Text to read:
Therefore, instead, here are 10 proven ways to get business credit lines and loans, and it’s only based on your company’s revenue.
1. Revenue lending
One place you can turn to is business revenue lending and cash advances. These are not loans. Rather, business revenue lending (also called cash flow financing) is an advance. It is based upon the expected future sales and revenues of a business. You can get 72 hour funding.
Cash flow financing is one of the more popular types of business financing today. This is fast and easy money! All that is needed for approval is a 6-month bank statement review. You can typically get approval for 10 – 12% of your annual revenue. Therefore, $600,000 in annual revenue can get your company a $60,000 loan. And $400,000 in annual revenue can get your business a $40,000 loan.
There are no collateral requirements! Lenders will often lend to as low as a 500 FICO score. Some lenders don’t have credit requirements at all.
Typically, you need to be in business for at least a year. You should have revenue of over $10,000 monthly. You will need to have more than 10 monthly deposits. Also, you will need to be able to show a positive bank balance at the end of each month.
Cash flow financing has some serious benefits. Because once you have paid back half of your loan, then you will be offered another loan. The terms will get longer, and the rates will get better. Over 70% of funded customers will come back and get more money.
2. Revenue lending line of credit
For information on just what a line of credit is, see #6.
While looking into revenue lending lines of credit, we found OnDeck and investigated their programs, rates, terms, and features. As with any financial product, rates can rise and fall; this is normal when it comes to financing. In addition to short term loans, OnDeck also offers $5,000 – $100,000 in revenue lending lines of credit, with a term of 6 months.
You will need to have annual revenue of $100,000 or more, and a personal FICO Score of 600 or better. You must be in business 9 months or more. Note: there is 13.99% to 36% APR. OnDeck requires a personal guarantee.

[Items listed in a dataset]
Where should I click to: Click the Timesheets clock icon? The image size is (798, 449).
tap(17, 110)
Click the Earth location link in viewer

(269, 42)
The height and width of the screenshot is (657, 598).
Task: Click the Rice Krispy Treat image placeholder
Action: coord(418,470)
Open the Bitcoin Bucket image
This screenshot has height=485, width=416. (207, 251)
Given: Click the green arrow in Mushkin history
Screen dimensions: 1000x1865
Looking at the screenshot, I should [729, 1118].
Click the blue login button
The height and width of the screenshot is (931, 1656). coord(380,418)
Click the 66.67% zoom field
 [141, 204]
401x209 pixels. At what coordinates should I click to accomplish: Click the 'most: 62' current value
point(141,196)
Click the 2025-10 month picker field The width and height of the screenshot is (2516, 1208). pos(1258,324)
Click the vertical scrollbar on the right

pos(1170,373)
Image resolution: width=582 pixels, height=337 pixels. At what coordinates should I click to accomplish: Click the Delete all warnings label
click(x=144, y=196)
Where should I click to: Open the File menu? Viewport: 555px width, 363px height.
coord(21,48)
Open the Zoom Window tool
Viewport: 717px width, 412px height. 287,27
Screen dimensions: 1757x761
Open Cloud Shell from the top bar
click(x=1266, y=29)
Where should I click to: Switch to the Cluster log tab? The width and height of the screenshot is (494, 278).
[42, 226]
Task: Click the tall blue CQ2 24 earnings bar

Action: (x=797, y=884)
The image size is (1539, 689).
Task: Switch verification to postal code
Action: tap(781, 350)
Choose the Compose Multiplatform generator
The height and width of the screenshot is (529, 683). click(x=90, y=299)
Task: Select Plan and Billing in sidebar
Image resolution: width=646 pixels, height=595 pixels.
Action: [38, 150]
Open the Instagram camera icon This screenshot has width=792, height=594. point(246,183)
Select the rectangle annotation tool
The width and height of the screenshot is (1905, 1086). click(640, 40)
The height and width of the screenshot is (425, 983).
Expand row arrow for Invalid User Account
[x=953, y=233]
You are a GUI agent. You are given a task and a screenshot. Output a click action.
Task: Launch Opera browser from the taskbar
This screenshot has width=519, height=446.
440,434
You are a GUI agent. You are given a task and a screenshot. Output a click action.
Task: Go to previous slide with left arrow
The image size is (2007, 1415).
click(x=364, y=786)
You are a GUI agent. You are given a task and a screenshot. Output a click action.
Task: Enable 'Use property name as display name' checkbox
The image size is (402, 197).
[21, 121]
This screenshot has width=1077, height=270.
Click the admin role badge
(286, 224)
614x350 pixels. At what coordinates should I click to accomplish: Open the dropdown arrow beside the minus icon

Set exercise:
Extend the text on revenue-based business credit lines and loans, starting after its last sentence.

Reply to the exercise:
We can help you find other revenue lending line of credit programs, both online and off. 
3. Merchant cash advance
The idea of a merchant cash advance was first envisioned as a lump sum payment to a business in exchange for a percent of future credit and/or debit card sales. However, these days a merchant cash advance might describe purchases of future credit card sales receivables or even short term business loans.
For all options, we can help you find the best merchant cash advance provider for your particular situation, either online or off.
Programs offer differing benefits. Some charge administrative fees, whereas others have business size requirements (to assure that yours is what the lender feels is a small business), and still others are comfortable with high-risk borrowers. Our research turned up CAN Capital, Pearl Financing, and Yellowstone Capital.
As with all forms of financing, we can help you find the best merchant cash advance provider to best serve your particular needs.
4. Fast approvals using Artificial Intelligence
When researching fast approvals using AI, we took a closer look at Fundbox.
Fundbox offers invoice financing (factoring) and business lines of credit. There is no personal credit score requirement. Fundbox just wants to connect to your business bank account. They offer up to $100,000 in credit.
FundBox’s fast approvals come from connecting directly to your business bank account and letting their AI do the rest. As with all forms of financing, we can help you connect to the best and fastest approvals with respect to your particular situation.
5. Term loans
A term loan is pretty much exactly what it sounds like. It’s a loan from a lending institution, for a specific amount, which has a certain fixed term when the money is due back in full with interest. There is a specified repayment schedule although interest can be variable if that is what’s in the agreement. Some term loans come with prepayment penalties (check with the provider).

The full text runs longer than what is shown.